## Problem to solve
Rewrite the listing below, swapping every occurrence of "Instruction" for "Command" and leaving all other text unchanged.

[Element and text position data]
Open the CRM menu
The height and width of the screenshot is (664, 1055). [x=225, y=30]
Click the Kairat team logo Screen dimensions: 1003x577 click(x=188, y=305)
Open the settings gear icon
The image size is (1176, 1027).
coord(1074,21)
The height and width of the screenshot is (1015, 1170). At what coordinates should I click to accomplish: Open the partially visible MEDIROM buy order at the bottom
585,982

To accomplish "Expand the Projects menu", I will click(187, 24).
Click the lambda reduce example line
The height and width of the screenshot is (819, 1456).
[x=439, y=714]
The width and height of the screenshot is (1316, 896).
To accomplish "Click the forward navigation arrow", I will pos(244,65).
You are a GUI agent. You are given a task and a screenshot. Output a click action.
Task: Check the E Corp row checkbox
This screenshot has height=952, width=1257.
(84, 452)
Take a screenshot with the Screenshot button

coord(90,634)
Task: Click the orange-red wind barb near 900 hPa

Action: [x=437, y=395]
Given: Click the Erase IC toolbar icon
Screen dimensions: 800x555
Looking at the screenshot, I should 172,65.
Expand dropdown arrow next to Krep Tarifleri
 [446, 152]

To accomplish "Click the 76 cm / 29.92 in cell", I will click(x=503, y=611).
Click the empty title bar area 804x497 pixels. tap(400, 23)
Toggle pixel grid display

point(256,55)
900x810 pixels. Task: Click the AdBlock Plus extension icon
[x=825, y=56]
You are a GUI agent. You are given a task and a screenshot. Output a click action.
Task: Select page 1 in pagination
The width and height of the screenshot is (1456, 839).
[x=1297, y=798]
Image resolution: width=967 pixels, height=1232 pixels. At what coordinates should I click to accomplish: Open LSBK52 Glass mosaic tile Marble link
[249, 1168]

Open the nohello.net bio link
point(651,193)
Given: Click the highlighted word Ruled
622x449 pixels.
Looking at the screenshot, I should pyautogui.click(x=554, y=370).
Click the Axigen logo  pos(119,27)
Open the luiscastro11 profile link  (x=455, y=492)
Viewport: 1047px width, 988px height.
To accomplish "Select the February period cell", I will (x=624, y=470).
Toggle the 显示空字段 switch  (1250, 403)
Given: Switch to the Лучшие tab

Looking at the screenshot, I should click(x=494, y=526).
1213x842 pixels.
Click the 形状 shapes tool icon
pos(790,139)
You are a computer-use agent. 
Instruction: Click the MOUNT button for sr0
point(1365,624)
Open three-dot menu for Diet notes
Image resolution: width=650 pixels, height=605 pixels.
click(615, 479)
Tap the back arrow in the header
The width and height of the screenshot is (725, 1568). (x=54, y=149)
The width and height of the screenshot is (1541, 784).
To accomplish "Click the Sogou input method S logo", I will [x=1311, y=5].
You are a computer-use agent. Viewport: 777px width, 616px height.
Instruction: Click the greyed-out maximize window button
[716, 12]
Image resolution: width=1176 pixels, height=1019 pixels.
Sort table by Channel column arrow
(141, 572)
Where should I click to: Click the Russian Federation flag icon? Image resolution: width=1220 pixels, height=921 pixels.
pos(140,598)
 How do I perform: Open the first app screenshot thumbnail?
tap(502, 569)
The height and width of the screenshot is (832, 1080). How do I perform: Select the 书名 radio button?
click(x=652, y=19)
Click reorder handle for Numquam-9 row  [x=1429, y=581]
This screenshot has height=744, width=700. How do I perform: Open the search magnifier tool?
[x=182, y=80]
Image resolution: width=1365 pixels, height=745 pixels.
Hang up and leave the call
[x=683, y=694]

## The result
Open the CRM menu
The height and width of the screenshot is (664, 1055). [x=225, y=30]
Click the Kairat team logo Screen dimensions: 1003x577 click(x=188, y=305)
Open the settings gear icon
The image size is (1176, 1027).
coord(1074,21)
The height and width of the screenshot is (1015, 1170). At what coordinates should I click to accomplish: Open the partially visible MEDIROM buy order at the bottom
585,982

To accomplish "Expand the Projects menu", I will click(187, 24).
Click the lambda reduce example line
The height and width of the screenshot is (819, 1456).
[x=439, y=714]
The width and height of the screenshot is (1316, 896).
To accomplish "Click the forward navigation arrow", I will pos(244,65).
You are a GUI agent. You are given a task and a screenshot. Output a click action.
Task: Check the E Corp row checkbox
This screenshot has height=952, width=1257.
(84, 452)
Take a screenshot with the Screenshot button

coord(90,634)
Task: Click the orange-red wind barb near 900 hPa

Action: [x=437, y=395]
Given: Click the Erase IC toolbar icon
Screen dimensions: 800x555
Looking at the screenshot, I should 172,65.
Expand dropdown arrow next to Krep Tarifleri
 [446, 152]

To accomplish "Click the 76 cm / 29.92 in cell", I will click(x=503, y=611).
Click the empty title bar area 804x497 pixels. tap(400, 23)
Toggle pixel grid display

point(256,55)
900x810 pixels. Task: Click the AdBlock Plus extension icon
[x=825, y=56]
You are a GUI agent. You are given a task and a screenshot. Output a click action.
Task: Select page 1 in pagination
The width and height of the screenshot is (1456, 839).
[x=1297, y=798]
Image resolution: width=967 pixels, height=1232 pixels. At what coordinates should I click to accomplish: Open LSBK52 Glass mosaic tile Marble link
[249, 1168]

Open the nohello.net bio link
point(651,193)
Given: Click the highlighted word Ruled
622x449 pixels.
Looking at the screenshot, I should pyautogui.click(x=554, y=370).
Click the Axigen logo  pos(119,27)
Open the luiscastro11 profile link  (x=455, y=492)
Viewport: 1047px width, 988px height.
To accomplish "Select the February period cell", I will (x=624, y=470).
Toggle the 显示空字段 switch  (1250, 403)
Given: Switch to the Лучшие tab

Looking at the screenshot, I should click(x=494, y=526).
1213x842 pixels.
Click the 形状 shapes tool icon
pos(790,139)
You are a computer-use agent. 
Command: Click the MOUNT button for sr0
point(1365,624)
Open three-dot menu for Diet notes
Image resolution: width=650 pixels, height=605 pixels.
click(615, 479)
Tap the back arrow in the header
The width and height of the screenshot is (725, 1568). (x=54, y=149)
The width and height of the screenshot is (1541, 784).
To accomplish "Click the Sogou input method S logo", I will [x=1311, y=5].
You are a computer-use agent. Viewport: 777px width, 616px height.
Command: Click the greyed-out maximize window button
[716, 12]
Image resolution: width=1176 pixels, height=1019 pixels.
Sort table by Channel column arrow
(141, 572)
Where should I click to: Click the Russian Federation flag icon? Image resolution: width=1220 pixels, height=921 pixels.
pos(140,598)
 How do I perform: Open the first app screenshot thumbnail?
tap(502, 569)
The height and width of the screenshot is (832, 1080). How do I perform: Select the 书名 radio button?
click(x=652, y=19)
Click reorder handle for Numquam-9 row  [x=1429, y=581]
This screenshot has height=744, width=700. How do I perform: Open the search magnifier tool?
[x=182, y=80]
Image resolution: width=1365 pixels, height=745 pixels.
Hang up and leave the call
[x=683, y=694]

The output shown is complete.